When I asked him about it he said, “Have you slept with him?”

“What?” The answer was no, and I wouldn’t have, but I was in love with someone else. And I didn’t know how he knew.

Finally, I said, “I don’t think this is working. It hasn’t been for a long time.” It was like a bad movie.

His eyes glassed over. I felt nothing.

“But I still love you,” he squeezed out, head in his hands. I saw none of that–no more midnight drives with Pink Floyd filling the car. No more daytime picnics on the grass in Hidden Springs (I’d never tell you where it is). No more floating down Boise’s Snake River in rubber tubes or scrounging for rare rock albums at the Record Exchange. No more truthful smiles, no more passionate sex. No more of what I could barely remember.

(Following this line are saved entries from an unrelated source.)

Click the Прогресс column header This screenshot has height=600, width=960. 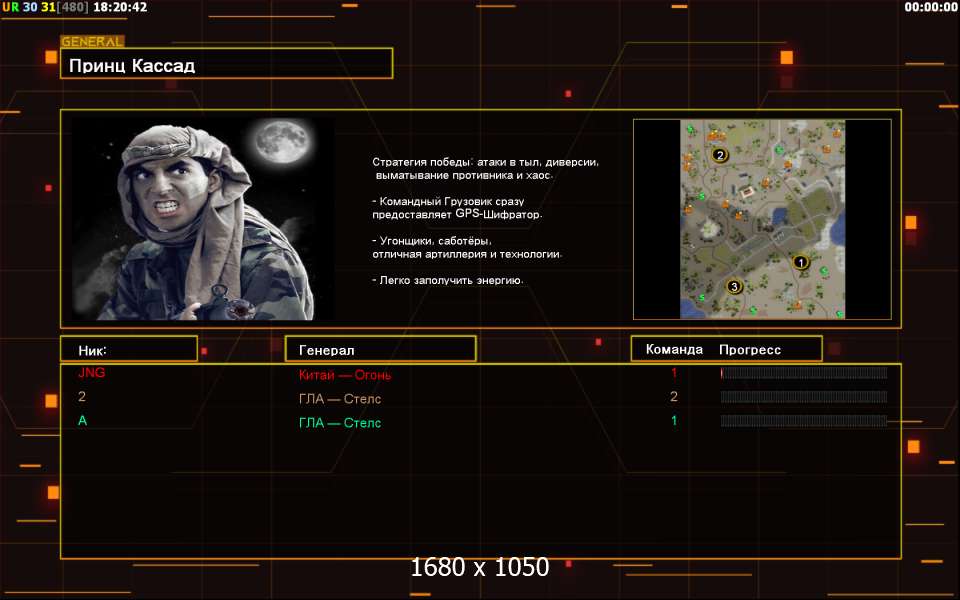(x=750, y=350)
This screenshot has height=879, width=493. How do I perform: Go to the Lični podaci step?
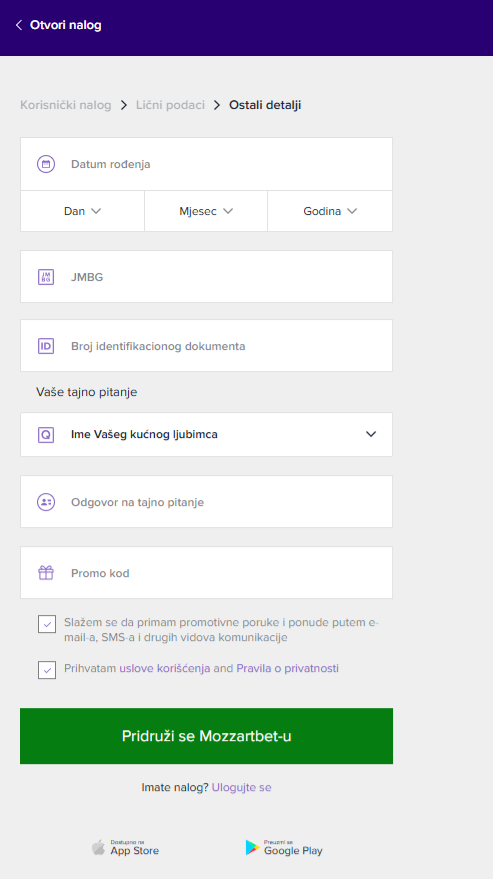pyautogui.click(x=171, y=105)
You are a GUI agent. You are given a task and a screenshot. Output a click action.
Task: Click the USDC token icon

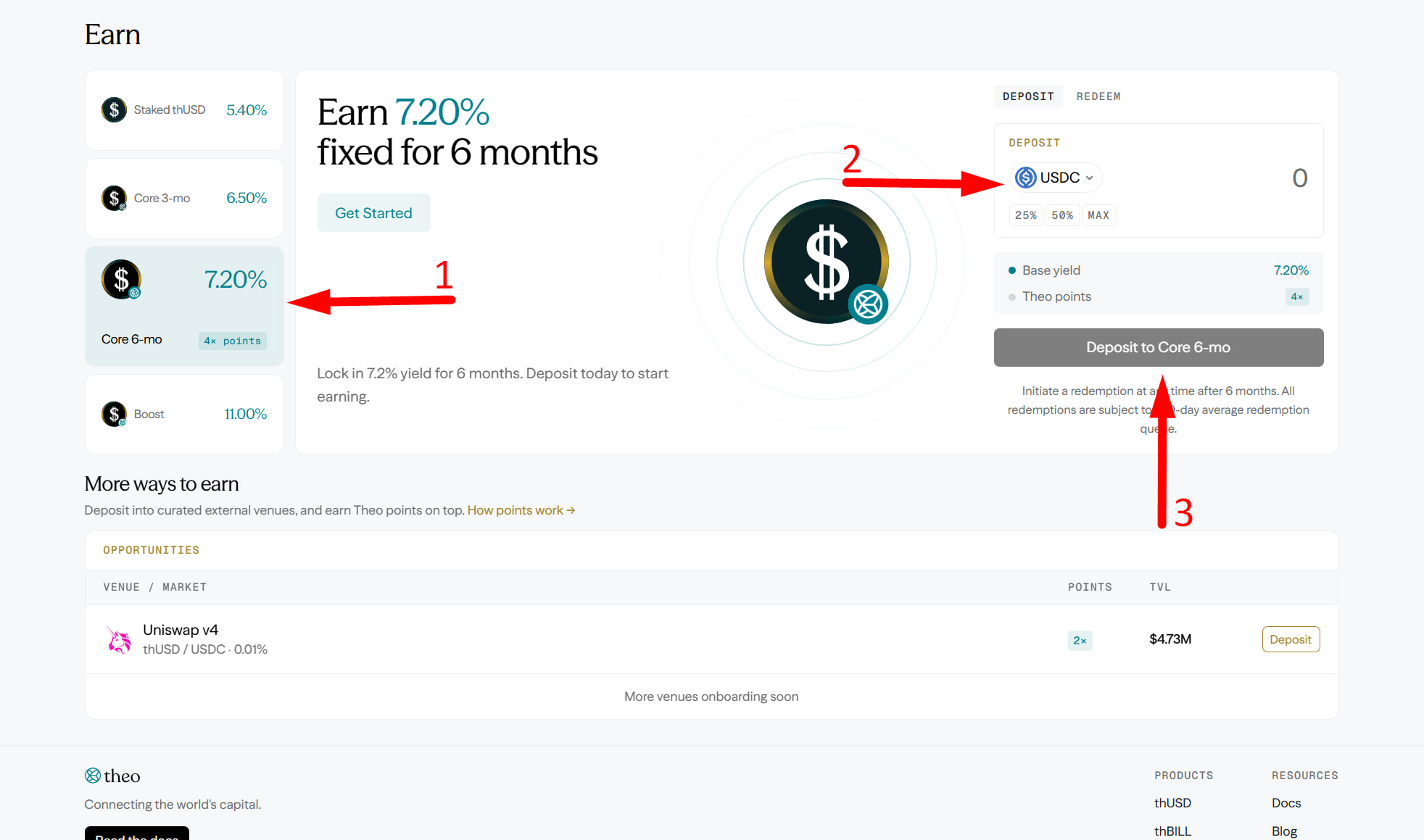pos(1025,178)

“You don’t love me, Dave,” I said gently, pulling on my jacket. “You just need me.”

And, pushing my way through the back door, the night, I left him there, the way someone leaves a pair of socks with holes in the toes in a bag next to banana peels and empty tomato soup cans, when nothing more can be done for them. The way someone says, Look, I’m sorry, when they’re not. The way someone, quiet at first, tears from a womb.

(Sorry, I know this is one-sided, unjustified and somewhat vague. This is probably the end of something I need a lot more space to write.)